━━━━━ DATA SUPPLIED ━━━━━

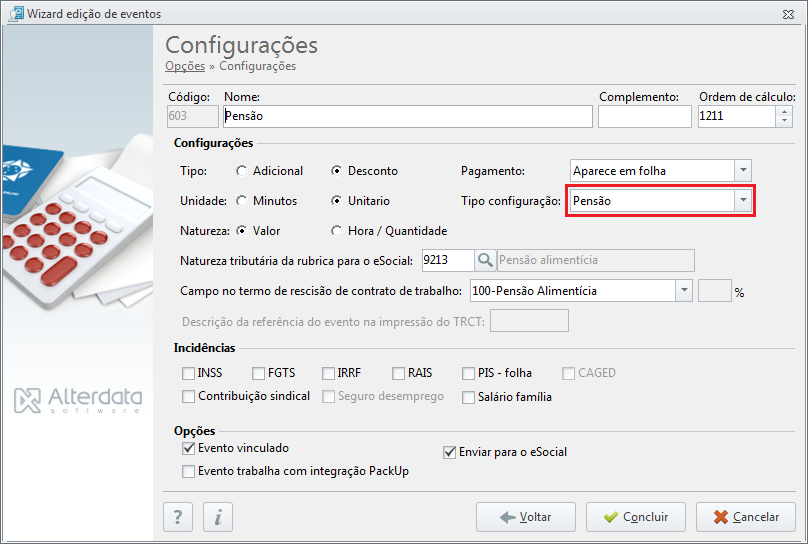808x544 pixels.
Task: Click the italic 'i' information button
Action: click(x=218, y=517)
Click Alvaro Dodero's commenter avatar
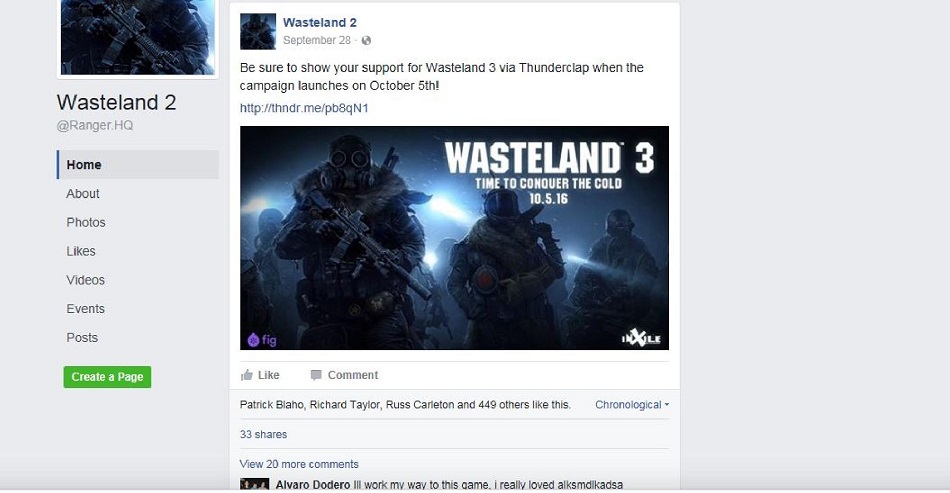Image resolution: width=950 pixels, height=493 pixels. tap(254, 485)
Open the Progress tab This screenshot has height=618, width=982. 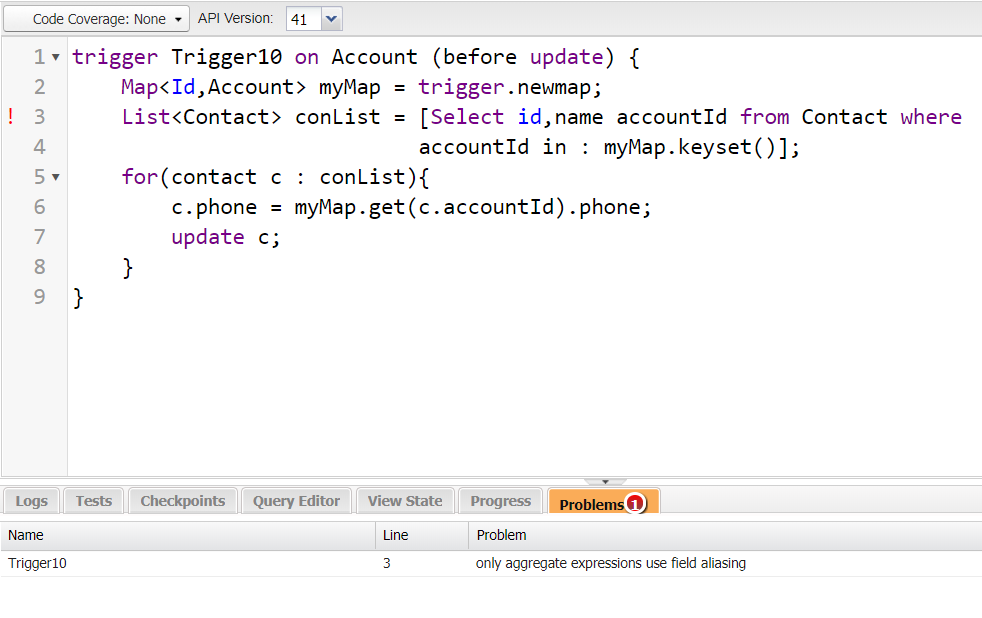pos(500,501)
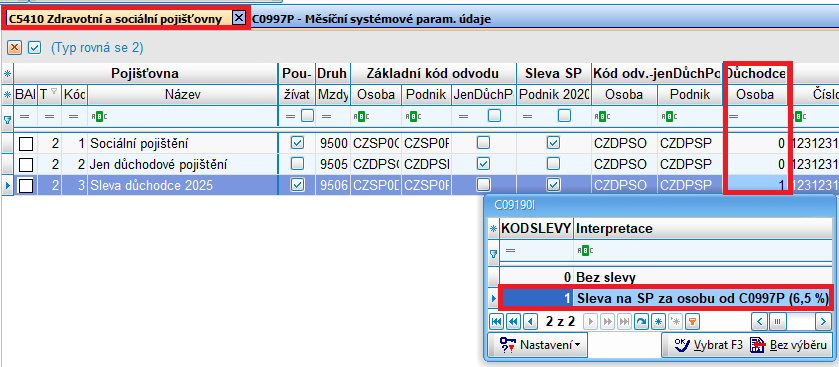Tick the BAI checkbox of Jen důchodové pojištění
The height and width of the screenshot is (367, 839).
[26, 164]
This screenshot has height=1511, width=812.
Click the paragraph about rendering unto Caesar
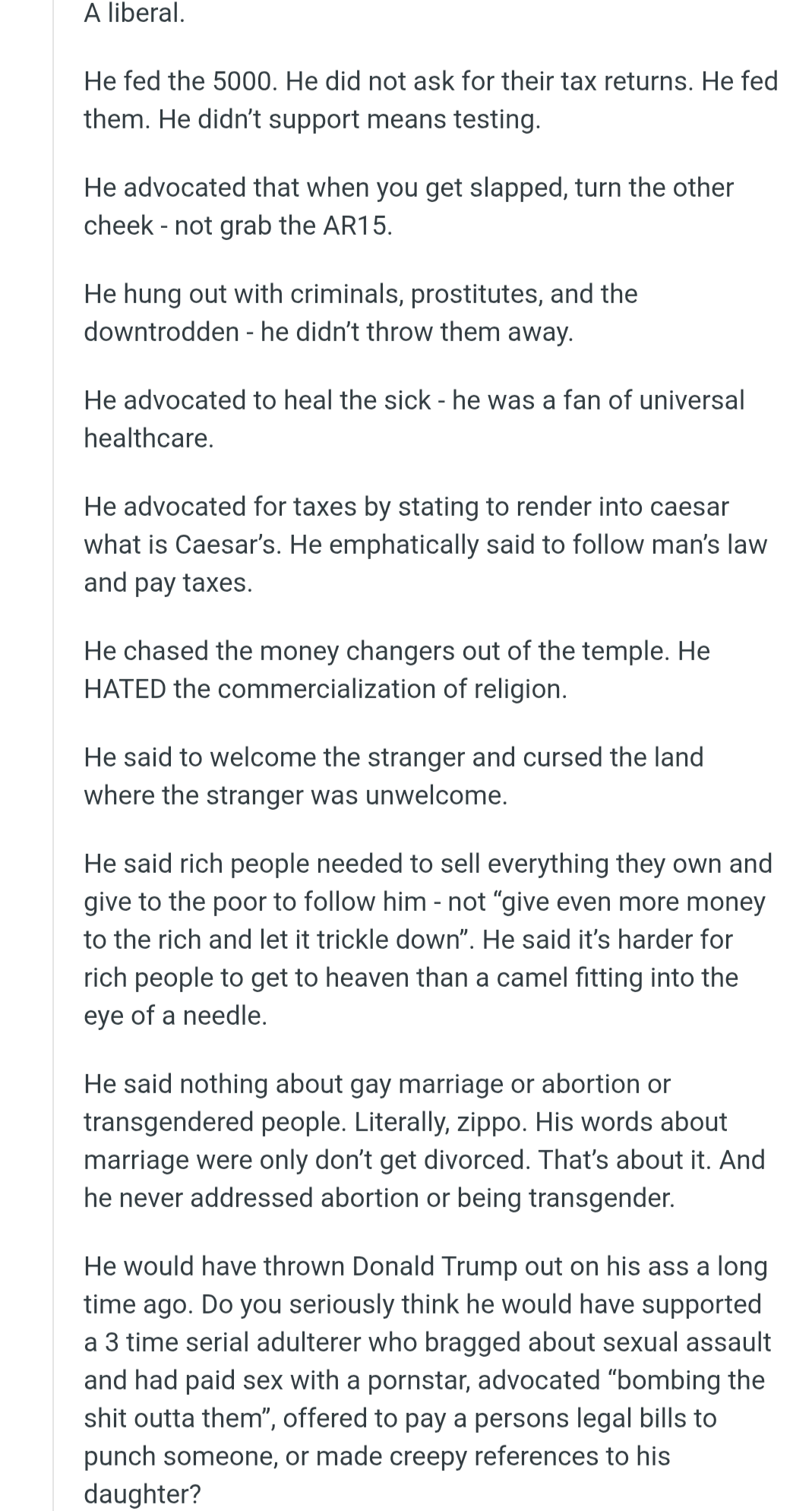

━━━━━

(PROBLEM TO WORK ON) In the records above, find the line containing "This screenshot has height=1511, width=812." and restate it and every line after it word for word, all pictures excluded.

(PROBLEM SOLUTION)
This screenshot has height=1511, width=812.
Click the paragraph about rendering unto Caesar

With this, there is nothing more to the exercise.